• Исходный текст
---*---
Основной фактор, осложняющий всю сеть «нормальных» горизонтальных (то есть одноуровневых) соотношений в общественном мнении этого человека — слабость внутренней организованности. Подобно тому, как государственная общность имперского типа нуждалась в том, чтобы определять себя через отношения с другими, вновь и вновь доказывая свою способность выжить среди других государств, человек, прикованный узами патерналистской зависимости к такому государству, нуждался в том, чтобы утверждаться опять-таки через сопоставления с людьми других стран и культур («чужими»). «Маленький человек», пока он чувствует себя таковым, прячется в тени казенного величия, — одна из вечных тем отечественной литературы и идеологии9. К этой исторически нерешенной проблеме, в основном обусловленной запоздалой модернизацией, добавились неопределенности последних лет, связанные с распадом Союза и изменением положения России в мире.
В этих условиях апелляция к державному величию неизменно оказывалась элементом комплекса неполноценности — своего рода компенсацией за мучительное ощущение собственной униженности.
---*---
• Фрагмент набора данных
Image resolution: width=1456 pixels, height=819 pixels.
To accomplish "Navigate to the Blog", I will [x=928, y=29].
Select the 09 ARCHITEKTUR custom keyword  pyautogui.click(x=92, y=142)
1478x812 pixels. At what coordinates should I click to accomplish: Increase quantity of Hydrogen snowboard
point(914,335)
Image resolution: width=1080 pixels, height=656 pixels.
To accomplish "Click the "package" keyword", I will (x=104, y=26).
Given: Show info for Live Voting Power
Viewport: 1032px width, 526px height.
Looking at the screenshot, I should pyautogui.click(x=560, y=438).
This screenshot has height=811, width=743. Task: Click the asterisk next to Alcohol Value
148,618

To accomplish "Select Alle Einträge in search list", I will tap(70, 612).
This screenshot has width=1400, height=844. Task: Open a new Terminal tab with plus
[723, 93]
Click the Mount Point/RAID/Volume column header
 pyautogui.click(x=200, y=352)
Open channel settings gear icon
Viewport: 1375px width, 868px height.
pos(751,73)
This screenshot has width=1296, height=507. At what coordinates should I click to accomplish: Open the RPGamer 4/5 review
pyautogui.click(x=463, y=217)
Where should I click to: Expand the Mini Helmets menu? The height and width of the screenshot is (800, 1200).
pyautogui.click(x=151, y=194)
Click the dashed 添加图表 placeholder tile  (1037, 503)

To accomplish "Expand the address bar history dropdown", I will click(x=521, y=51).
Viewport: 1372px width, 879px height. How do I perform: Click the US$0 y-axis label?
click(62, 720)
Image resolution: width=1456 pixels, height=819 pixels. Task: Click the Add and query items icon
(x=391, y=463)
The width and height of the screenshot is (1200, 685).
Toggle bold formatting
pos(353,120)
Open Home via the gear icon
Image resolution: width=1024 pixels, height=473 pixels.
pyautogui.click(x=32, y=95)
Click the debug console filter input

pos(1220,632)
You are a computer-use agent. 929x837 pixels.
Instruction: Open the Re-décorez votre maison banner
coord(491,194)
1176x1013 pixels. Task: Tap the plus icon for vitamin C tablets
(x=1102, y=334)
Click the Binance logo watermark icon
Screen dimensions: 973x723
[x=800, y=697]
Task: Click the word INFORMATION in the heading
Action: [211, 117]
---*---
• Задание A
Определите, соответствуют ли тексту о «маленьком человеке» и державном величии три утверждения. (i) Основным фактором, осложняющим горизонтальные соотношения, назван недостаток внутренней организованности. (ii) Нерешенная историческая проблема в основном обусловлена ранней модернизацией. (iii) Апелляция к державному величию служит компенсацией за ощущение собственного превосходства. На каждое ответьте «да» или «нет» и приведите решающие слова текста в точности.
• Задание B
Выведите без изменений строки записей между строкой, содержащей «Image resolution: width=1080», и строкой, содержащей «will click(x=521, y=51).», включительно.
Текст и записи никак не связаны друг с другом.

• Правильный ответ A
(i) Да: «Основной фактор, осложняющий всю сеть «нормальных» горизонтальных (то есть одноуровневых) соотношений в общественном мнении этого человека — слабость внутренней организованности».
(ii) Нет: «в основном обусловленной запоздалой модернизацией».
(iii) Нет: «своего рода компенсацией за мучительное ощущение собственной униженности».

• Правильный ответ B
Image resolution: width=1080 pixels, height=656 pixels.
To accomplish "Click the "package" keyword", I will (x=104, y=26).
Given: Show info for Live Voting Power
Viewport: 1032px width, 526px height.
Looking at the screenshot, I should pyautogui.click(x=560, y=438).
This screenshot has height=811, width=743. Task: Click the asterisk next to Alcohol Value
148,618

To accomplish "Select Alle Einträge in search list", I will tap(70, 612).
This screenshot has width=1400, height=844. Task: Open a new Terminal tab with plus
[723, 93]
Click the Mount Point/RAID/Volume column header
 pyautogui.click(x=200, y=352)
Open channel settings gear icon
Viewport: 1375px width, 868px height.
pos(751,73)
This screenshot has width=1296, height=507. At what coordinates should I click to accomplish: Open the RPGamer 4/5 review
pyautogui.click(x=463, y=217)
Where should I click to: Expand the Mini Helmets menu? The height and width of the screenshot is (800, 1200).
pyautogui.click(x=151, y=194)
Click the dashed 添加图表 placeholder tile  (1037, 503)

To accomplish "Expand the address bar history dropdown", I will click(x=521, y=51).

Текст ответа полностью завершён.